I spent Christmas 2006 in Paris. To be more specific, we took the sleeper train from Italy over the Alps and got out in Paris, and it was Christmas morning. I remember Paris intensely well; it was freezing, there were stairs everywhere, all our dinners were terrible and our breakfasts brilliant and the museums and architecture ridiculous, the interior of Notre Dame heated entirely by the bodies of the crowd of people in it for the Christmas service, the shatteringly gorgeous stained glass of Sainte-Chappelle.
Lucy Knisley's graphic journal of Paris therefore sends me into a fit of serious nostalgia, because she was there at exactly the same time. We saw the same art exhibits at the Pantheon, in the Pompidou, and may if my records are not inaccurate have been at the Louvre on the same day, so that she is showing exactly the same crowd of people standing in the reverence the Nike quietly makes around itself. She knows the same basic Parisian food groups to buy for a cheap day's food: baguette, croissant, pain au chocolate, chevre, blood orange juice, cornichons. And the way the bathrooms are never quite designed in a way that makes any damn sense to an American. And the way that if you go to the Picasso museum you fall in love with his realistic stuff because you've never seen any pictures of it before.

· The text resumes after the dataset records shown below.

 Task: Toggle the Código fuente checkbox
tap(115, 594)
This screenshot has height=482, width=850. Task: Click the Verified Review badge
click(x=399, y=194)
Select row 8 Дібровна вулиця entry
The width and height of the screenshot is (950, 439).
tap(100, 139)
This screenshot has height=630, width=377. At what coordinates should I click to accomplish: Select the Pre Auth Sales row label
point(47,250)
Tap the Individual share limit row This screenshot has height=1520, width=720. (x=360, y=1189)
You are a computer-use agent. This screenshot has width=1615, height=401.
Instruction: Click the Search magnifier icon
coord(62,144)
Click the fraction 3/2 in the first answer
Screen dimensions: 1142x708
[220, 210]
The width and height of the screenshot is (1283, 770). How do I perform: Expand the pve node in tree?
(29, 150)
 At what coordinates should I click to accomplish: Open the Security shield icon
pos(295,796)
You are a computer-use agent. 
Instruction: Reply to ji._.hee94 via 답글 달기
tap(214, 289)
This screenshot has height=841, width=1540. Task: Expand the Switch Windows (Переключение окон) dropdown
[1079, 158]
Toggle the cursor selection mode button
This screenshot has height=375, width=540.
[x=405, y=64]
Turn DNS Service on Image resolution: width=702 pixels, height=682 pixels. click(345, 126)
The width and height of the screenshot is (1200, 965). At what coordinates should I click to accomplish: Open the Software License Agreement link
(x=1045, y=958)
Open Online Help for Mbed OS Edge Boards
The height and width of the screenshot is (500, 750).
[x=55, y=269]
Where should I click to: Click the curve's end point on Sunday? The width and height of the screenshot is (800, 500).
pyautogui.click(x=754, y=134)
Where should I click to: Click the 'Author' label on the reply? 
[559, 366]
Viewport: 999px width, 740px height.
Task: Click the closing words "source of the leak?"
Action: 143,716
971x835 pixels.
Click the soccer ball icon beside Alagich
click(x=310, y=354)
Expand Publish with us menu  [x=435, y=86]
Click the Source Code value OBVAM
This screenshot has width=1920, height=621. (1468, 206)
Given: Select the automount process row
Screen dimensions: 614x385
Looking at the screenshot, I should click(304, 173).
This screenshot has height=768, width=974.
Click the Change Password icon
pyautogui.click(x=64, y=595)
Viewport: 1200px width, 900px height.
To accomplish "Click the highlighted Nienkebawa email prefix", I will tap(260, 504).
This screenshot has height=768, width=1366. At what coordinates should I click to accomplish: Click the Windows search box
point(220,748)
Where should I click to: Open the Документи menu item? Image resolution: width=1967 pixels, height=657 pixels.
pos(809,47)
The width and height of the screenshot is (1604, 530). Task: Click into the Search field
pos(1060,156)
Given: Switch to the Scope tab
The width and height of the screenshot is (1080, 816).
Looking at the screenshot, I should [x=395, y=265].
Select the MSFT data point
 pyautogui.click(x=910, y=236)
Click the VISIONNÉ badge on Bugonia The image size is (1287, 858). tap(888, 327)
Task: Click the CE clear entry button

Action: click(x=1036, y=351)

So for me this is a book that reminds me of a time I enjoyed profoundly, a city I hope to go back to, and it is so amazingly specific in evoking my recollections that I cannot help but treasure it. However, if you weren't there, then, I can't tell if this is actually any good, and I rather suspect that in many ways it isn't. It's very much a slice-of-life-- it is, after all, a journal-- but it therefore hasn't any shape, and I do feel that one of the things one ought to do when publishing autobiography is try to find some shape, because life does frequently have it. She is very young and slightly overawed and her art is expressive, but it has not I think quite come into itself yet. She doesn't annotate who the other people are in her life when she refers to them. And did I mention, she is young, young enough not to have learned yet that interesting to oneself does not, automatically, always mean interesting. But there is promise, I think, that she can evoke recall so precisely, and the art is, mostly, enjoyable to look at. I will look out for her later.
Bottom line: I can't tell what people who aren't me would think of this. For reasons extra-textual, I'm very happy to have read it.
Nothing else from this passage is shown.